First Posted: 02/23/2012 6:11 pm Updated: 02/23/2012 10:04 pm

WASHINGTON -- Conservation, high prices, and hard times have led American motorists to dramatically decrease the amount of gasoline they buy.

But how are they rewarded? With even higher prices, in part because American refiners have started exporting enormous amounts of American gasoline to Mexico and other countries.

Exports of petroleum products -- mostly diesel and gasoline -- have increased sharply in the last two years, to about a billion barrels in 2011. For the first time, the U.S. is exporting considerably more finished products (though not crude) than it's importing.

Around 3 million barrels of petroleum products are sent abroad each day. For some perspective, consider that all U.S. motorists combined use around 8 million barrels of gasoline a day.

The top countries receiving the exports are Mexico, Canada, the Netherlands, Brazil, Singapore, Chile, Panama, Japan and China.

Most of the ongoing increases in gas prices can be traced to geopolitical concerns and rampant financial speculation that have run up the cost of crude oil. And yet, if U.S. refiners limited themselves to domestic sales, there would be a glut on the market, and diesel and gasoline prices would inevitably drop.

"The other countries are willing to pay more than we would," said James Hamilton, an economics professor and blogger at the University of California, San Diego. "And that's the price we pay, too, what they're willing to pay."

Hamilton said that's how things work in a global market. "If you are a refiner and you've got gasoline to sell, you want to sell it where you can get the highest price," he said. "If Mexico is willing to pay a higher price to Americans, you're going to want to sell it to them instead of Americans."

So what can be done to help out American motorists?

"I do not support an outright ban of exports," said Tyson Slocum, director of the energy program for the consumer watchdog group Public Citizen. "And I don't want to see the government regulating retail prices.

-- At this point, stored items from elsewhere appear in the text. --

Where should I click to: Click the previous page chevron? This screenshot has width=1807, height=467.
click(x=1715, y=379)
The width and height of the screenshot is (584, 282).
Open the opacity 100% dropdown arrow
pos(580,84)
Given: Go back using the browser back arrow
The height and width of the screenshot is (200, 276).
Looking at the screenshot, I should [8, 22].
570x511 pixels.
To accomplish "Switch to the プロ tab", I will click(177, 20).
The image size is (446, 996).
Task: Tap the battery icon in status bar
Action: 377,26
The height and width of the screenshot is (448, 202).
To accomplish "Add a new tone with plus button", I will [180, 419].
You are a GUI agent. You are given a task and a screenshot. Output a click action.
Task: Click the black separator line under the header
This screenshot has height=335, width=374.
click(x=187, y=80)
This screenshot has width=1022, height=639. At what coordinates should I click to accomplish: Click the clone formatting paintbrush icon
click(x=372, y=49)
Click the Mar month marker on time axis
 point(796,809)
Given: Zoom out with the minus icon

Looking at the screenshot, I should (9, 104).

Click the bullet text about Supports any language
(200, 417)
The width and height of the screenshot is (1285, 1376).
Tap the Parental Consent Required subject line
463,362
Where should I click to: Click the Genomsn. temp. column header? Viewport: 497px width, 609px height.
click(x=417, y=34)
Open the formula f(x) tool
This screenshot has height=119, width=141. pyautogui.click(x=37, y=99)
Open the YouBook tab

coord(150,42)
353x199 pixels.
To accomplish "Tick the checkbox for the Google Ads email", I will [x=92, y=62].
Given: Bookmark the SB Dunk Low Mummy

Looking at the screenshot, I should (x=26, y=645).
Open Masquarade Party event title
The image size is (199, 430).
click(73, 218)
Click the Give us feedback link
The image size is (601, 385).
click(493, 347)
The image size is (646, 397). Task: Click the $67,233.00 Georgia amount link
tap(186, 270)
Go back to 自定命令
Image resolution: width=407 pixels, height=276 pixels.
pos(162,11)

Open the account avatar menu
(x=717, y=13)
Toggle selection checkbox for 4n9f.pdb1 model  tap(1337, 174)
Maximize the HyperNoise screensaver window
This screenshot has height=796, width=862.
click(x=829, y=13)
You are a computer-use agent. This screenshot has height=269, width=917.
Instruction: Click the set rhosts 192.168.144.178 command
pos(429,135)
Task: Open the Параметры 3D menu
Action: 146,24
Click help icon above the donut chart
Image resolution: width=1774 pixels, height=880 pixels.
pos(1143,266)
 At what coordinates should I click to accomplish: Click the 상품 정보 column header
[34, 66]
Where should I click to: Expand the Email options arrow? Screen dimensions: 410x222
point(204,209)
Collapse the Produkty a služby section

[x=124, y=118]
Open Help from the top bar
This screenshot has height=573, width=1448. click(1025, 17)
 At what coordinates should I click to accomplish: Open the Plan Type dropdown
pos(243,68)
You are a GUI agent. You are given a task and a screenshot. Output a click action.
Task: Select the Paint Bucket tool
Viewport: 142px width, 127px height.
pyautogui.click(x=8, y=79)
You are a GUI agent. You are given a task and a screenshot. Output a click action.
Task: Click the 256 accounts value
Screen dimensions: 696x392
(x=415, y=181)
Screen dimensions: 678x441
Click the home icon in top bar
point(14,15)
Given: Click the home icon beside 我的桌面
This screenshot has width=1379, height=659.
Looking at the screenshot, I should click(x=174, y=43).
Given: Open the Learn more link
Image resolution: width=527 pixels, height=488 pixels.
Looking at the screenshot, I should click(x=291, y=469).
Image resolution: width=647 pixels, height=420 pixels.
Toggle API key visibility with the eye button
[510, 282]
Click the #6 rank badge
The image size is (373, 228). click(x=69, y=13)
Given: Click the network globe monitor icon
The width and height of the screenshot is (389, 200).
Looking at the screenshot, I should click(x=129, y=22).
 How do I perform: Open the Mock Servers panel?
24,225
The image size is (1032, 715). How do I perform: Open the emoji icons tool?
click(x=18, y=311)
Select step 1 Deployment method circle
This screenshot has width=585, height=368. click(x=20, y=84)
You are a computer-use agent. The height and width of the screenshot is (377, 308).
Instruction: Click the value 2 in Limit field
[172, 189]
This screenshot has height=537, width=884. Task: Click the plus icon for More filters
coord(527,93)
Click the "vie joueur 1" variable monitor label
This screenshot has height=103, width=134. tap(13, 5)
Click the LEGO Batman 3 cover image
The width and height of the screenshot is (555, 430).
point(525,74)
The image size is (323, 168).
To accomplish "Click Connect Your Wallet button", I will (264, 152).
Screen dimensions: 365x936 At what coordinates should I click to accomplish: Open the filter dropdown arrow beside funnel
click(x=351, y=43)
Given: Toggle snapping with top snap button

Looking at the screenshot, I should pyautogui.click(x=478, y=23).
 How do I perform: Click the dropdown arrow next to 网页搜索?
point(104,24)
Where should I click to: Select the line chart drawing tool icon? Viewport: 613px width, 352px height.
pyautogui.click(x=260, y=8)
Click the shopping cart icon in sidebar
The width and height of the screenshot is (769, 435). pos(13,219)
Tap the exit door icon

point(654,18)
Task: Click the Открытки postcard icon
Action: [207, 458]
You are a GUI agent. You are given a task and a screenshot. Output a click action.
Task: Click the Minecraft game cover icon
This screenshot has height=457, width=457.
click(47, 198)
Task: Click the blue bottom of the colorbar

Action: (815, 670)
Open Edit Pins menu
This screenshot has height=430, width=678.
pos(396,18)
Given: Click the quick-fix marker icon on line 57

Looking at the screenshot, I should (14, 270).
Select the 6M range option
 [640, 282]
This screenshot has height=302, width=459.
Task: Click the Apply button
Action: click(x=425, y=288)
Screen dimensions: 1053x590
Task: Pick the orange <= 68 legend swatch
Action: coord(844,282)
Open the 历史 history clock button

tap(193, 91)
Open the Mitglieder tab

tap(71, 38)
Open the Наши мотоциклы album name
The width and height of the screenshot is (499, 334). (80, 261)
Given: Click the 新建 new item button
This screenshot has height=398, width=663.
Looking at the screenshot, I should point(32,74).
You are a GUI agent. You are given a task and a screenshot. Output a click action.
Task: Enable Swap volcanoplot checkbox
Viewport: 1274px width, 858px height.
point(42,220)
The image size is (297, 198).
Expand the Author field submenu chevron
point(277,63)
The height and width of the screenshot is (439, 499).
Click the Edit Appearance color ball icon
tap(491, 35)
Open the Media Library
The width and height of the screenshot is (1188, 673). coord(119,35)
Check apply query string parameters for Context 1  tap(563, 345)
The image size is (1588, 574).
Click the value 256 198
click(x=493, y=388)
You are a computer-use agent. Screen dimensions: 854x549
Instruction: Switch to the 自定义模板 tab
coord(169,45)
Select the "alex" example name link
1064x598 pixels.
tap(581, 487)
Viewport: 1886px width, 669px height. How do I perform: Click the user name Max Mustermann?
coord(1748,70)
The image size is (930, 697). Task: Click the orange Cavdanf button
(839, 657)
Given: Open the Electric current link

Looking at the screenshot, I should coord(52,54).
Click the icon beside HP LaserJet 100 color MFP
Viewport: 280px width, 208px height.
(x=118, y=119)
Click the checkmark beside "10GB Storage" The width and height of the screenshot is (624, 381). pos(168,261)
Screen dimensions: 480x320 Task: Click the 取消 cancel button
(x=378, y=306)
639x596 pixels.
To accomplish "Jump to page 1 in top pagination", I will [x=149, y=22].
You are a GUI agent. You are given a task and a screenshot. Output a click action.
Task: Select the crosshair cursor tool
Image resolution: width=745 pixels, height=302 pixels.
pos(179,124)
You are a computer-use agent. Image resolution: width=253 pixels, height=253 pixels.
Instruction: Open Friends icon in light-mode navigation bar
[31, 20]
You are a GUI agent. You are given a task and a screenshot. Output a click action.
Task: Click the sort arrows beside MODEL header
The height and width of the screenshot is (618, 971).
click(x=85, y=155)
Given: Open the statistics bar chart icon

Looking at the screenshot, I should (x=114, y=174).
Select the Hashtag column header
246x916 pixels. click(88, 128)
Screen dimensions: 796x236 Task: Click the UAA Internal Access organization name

But I don't think that it is in our best interests to be exporting at the rate at which we are."

Slocum suggests that exports of petroleum products "should go through a regulatory barrier to assure that they aren't resulting in higher prices for Americans, or otherwise hurting the economy."

That's what happens now with U.S.-produced crude oil. Oil companies aren't allowed to export crude without permission from the Department of Commerce, which, by law, checks to make sure "that the proposed export is consistent with the national interest".

Among the many things companies must demonstrate is that the oil, "for compelling economic or technological reasons that are beyond the control of the applicant, cannot reasonably be marketed in the United States."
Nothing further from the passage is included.